━━ MATERIAL SUPPLIED ━━

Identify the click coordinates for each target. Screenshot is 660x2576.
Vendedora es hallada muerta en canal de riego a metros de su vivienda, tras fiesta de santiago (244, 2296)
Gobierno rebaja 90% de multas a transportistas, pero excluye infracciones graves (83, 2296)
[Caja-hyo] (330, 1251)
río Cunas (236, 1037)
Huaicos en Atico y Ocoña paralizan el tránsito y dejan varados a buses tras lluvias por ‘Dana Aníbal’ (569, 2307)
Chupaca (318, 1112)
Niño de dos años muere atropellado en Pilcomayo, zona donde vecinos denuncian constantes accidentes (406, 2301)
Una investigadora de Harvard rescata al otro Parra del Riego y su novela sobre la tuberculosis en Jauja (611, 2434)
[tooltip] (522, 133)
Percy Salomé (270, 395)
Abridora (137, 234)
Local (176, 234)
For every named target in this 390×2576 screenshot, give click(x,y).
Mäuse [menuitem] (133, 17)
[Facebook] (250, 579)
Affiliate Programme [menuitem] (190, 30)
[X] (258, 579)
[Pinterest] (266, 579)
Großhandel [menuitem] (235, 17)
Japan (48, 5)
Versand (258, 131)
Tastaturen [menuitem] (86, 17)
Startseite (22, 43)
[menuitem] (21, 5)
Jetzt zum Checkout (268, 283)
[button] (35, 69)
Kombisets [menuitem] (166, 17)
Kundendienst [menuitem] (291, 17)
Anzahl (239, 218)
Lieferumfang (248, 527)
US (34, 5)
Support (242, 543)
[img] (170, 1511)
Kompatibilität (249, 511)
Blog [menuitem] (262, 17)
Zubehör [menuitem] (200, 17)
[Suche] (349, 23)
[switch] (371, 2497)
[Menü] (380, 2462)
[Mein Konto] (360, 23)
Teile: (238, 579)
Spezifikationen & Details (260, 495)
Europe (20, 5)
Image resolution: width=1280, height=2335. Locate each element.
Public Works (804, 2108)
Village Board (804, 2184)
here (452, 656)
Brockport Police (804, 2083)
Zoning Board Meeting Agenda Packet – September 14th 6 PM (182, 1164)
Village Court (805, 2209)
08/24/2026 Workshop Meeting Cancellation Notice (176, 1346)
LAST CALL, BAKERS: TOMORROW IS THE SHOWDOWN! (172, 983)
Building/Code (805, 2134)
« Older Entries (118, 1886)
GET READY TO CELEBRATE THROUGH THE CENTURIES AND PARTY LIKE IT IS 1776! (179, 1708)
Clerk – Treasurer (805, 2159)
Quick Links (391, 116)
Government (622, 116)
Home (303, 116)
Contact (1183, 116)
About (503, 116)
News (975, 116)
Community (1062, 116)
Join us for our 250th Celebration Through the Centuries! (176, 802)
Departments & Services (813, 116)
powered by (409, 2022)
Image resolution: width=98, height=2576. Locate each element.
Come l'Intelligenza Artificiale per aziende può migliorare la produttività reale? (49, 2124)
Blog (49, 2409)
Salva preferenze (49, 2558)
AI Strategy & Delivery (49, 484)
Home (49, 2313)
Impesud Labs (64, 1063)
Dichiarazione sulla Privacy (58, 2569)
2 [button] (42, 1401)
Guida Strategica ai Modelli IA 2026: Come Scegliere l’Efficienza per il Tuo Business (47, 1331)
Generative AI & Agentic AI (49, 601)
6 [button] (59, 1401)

━━━

WHAT YOU SHOULD DO.
Extract every record and return it verbatim.

SOLUTION FOR THIS EXERCISE.
Identify the click coordinates for each target. Screenshot is 660x2576.
Vendedora es hallada muerta en canal de riego a metros de su vivienda, tras fiesta de santiago (244, 2296)
Gobierno rebaja 90% de multas a transportistas, pero excluye infracciones graves (83, 2296)
[Caja-hyo] (330, 1251)
río Cunas (236, 1037)
Huaicos en Atico y Ocoña paralizan el tránsito y dejan varados a buses tras lluvias por ‘Dana Aníbal’ (569, 2307)
Chupaca (318, 1112)
Niño de dos años muere atropellado en Pilcomayo, zona donde vecinos denuncian constantes accidentes (406, 2301)
Una investigadora de Harvard rescata al otro Parra del Riego y su novela sobre la tuberculosis en Jauja (611, 2434)
[tooltip] (522, 133)
Percy Salomé (270, 395)
Abridora (137, 234)
Local (176, 234)
For every named target in this 390×2576 screenshot, give click(x,y).
Mäuse [menuitem] (133, 17)
[Facebook] (250, 579)
Affiliate Programme [menuitem] (190, 30)
[X] (258, 579)
[Pinterest] (266, 579)
Großhandel [menuitem] (235, 17)
Japan (48, 5)
Versand (258, 131)
Tastaturen [menuitem] (86, 17)
Startseite (22, 43)
[menuitem] (21, 5)
Jetzt zum Checkout (268, 283)
[button] (35, 69)
Kombisets [menuitem] (166, 17)
Kundendienst [menuitem] (291, 17)
Anzahl (239, 218)
Lieferumfang (248, 527)
US (34, 5)
Support (242, 543)
[img] (170, 1511)
Kompatibilität (249, 511)
Blog [menuitem] (262, 17)
Zubehör [menuitem] (200, 17)
[Suche] (349, 23)
[switch] (371, 2497)
[Menü] (380, 2462)
[Mein Konto] (360, 23)
Teile: (238, 579)
Spezifikationen & Details (260, 495)
Europe (20, 5)
Image resolution: width=1280, height=2335. Locate each element.
Public Works (804, 2108)
Village Board (804, 2184)
here (452, 656)
Brockport Police (804, 2083)
Zoning Board Meeting Agenda Packet – September 14th 6 PM (182, 1164)
Village Court (805, 2209)
08/24/2026 Workshop Meeting Cancellation Notice (176, 1346)
LAST CALL, BAKERS: TOMORROW IS THE SHOWDOWN! (172, 983)
Building/Code (805, 2134)
« Older Entries (118, 1886)
GET READY TO CELEBRATE THROUGH THE CENTURIES AND PARTY LIKE IT IS 1776! (179, 1708)
Clerk – Treasurer (805, 2159)
Quick Links (391, 116)
Government (622, 116)
Home (303, 116)
Contact (1183, 116)
About (503, 116)
News (975, 116)
Community (1062, 116)
Join us for our 250th Celebration Through the Centuries! (176, 802)
Departments & Services (813, 116)
powered by (409, 2022)
Image resolution: width=98, height=2576. Locate each element.
Come l'Intelligenza Artificiale per aziende può migliorare la produttività reale? (49, 2124)
Blog (49, 2409)
Salva preferenze (49, 2558)
AI Strategy & Delivery (49, 484)
Home (49, 2313)
Impesud Labs (64, 1063)
Dichiarazione sulla Privacy (58, 2569)
2 [button] (42, 1401)
Guida Strategica ai Modelli IA 2026: Come Scegliere l’Efficienza per il Tuo Business (47, 1331)
Generative AI & Agentic AI (49, 601)
6 [button] (59, 1401)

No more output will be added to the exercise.